Exercise requirements: From the entries below, say how many lines carry the word "Masking", and give nothing but the number.

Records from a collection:
################
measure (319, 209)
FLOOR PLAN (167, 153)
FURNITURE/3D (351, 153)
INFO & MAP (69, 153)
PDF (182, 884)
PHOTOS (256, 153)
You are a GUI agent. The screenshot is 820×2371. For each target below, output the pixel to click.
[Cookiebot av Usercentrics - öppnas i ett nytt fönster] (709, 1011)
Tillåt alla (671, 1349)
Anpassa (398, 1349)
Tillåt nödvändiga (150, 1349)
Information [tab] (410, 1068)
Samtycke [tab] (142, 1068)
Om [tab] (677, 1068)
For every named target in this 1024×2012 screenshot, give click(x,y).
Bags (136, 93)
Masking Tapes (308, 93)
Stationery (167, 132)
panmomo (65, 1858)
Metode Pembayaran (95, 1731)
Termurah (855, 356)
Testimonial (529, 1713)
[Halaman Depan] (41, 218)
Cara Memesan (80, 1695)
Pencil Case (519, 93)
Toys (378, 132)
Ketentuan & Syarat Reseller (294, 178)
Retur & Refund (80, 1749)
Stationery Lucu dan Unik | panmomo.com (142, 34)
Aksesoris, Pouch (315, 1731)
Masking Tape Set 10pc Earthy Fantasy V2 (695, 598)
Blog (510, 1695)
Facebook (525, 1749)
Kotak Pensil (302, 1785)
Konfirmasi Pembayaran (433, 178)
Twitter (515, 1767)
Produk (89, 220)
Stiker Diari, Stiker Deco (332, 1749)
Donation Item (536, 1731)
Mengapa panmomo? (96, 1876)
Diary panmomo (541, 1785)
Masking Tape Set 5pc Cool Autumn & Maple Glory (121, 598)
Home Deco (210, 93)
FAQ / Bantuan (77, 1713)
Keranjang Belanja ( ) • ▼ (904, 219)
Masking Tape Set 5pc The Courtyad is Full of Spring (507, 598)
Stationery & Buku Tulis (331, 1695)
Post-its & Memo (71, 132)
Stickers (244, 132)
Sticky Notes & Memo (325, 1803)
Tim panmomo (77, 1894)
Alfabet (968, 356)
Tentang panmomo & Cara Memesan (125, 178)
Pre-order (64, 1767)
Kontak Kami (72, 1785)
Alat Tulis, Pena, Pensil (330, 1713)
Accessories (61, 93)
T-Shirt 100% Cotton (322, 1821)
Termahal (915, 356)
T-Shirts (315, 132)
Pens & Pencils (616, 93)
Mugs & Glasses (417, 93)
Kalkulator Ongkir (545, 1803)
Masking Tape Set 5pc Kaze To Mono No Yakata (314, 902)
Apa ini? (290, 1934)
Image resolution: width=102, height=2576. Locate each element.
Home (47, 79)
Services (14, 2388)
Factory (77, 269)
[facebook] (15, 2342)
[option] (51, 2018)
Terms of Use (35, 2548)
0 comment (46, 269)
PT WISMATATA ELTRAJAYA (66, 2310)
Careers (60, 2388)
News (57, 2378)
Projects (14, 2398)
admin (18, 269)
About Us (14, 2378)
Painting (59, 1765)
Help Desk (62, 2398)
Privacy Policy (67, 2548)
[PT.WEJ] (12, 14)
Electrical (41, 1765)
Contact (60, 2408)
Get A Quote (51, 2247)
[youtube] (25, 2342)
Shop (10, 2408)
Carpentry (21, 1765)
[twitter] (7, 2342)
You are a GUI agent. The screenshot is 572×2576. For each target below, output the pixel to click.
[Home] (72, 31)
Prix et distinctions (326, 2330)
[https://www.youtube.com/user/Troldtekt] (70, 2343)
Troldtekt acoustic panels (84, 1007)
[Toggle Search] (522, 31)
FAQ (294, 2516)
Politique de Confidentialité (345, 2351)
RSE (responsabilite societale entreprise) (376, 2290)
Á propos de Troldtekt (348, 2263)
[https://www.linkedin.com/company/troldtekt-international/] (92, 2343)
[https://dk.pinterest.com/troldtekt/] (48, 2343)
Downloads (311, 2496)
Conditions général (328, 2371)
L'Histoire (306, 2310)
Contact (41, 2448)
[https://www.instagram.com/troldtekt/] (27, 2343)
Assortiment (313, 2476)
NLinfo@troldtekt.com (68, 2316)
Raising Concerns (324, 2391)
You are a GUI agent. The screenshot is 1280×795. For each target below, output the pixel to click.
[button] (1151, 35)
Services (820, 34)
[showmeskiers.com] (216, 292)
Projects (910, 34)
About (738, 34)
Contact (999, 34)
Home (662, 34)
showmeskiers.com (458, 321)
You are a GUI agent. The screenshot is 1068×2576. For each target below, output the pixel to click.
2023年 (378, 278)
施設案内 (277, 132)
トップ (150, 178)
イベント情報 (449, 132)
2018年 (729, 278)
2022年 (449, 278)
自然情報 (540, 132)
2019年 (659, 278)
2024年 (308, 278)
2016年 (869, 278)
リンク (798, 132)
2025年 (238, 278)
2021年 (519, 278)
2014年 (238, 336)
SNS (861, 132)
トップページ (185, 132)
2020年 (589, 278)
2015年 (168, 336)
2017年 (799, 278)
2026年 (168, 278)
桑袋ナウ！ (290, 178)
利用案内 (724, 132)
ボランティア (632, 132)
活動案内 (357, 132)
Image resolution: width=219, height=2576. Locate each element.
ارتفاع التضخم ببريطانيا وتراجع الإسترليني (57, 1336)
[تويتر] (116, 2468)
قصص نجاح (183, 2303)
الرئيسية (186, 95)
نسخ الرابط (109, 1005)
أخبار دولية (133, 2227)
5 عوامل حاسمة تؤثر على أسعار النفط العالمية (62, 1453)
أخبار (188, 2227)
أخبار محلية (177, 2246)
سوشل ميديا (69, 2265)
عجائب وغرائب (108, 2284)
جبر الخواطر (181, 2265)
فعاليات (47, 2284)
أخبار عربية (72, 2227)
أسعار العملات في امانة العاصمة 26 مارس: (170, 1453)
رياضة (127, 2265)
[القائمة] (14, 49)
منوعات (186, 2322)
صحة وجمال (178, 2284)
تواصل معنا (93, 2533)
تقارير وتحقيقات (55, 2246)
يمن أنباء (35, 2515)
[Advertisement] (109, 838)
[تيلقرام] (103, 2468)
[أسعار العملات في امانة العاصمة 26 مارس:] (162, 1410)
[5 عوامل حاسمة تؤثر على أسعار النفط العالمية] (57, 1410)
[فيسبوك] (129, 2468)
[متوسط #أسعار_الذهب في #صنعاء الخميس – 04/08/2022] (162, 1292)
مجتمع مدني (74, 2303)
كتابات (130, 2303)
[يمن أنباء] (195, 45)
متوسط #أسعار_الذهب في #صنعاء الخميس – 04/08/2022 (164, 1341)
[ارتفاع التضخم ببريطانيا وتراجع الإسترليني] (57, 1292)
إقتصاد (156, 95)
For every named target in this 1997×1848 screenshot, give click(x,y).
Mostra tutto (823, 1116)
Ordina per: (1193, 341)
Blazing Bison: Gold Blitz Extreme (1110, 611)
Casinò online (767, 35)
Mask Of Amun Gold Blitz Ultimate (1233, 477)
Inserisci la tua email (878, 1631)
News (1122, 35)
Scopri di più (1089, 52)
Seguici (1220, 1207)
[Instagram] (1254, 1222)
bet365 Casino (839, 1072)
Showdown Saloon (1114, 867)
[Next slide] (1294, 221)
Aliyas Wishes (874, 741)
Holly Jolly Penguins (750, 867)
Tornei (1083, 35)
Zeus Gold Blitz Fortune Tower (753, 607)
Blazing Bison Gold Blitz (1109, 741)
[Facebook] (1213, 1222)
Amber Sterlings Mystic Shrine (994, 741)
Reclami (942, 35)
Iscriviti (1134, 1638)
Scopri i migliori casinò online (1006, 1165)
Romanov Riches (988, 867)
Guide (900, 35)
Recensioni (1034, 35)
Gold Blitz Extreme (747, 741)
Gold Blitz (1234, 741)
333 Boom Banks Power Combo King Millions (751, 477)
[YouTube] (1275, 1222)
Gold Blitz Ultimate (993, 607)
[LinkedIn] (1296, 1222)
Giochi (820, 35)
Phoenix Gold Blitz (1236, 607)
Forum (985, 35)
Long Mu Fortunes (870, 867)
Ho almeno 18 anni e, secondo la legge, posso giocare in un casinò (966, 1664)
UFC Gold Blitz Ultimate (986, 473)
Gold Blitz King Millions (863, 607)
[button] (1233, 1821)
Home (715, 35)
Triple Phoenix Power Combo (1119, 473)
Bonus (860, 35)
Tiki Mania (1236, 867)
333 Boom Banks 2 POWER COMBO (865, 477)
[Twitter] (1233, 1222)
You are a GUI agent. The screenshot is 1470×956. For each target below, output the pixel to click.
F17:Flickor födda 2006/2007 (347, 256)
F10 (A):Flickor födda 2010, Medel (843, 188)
################
Problem solution: 5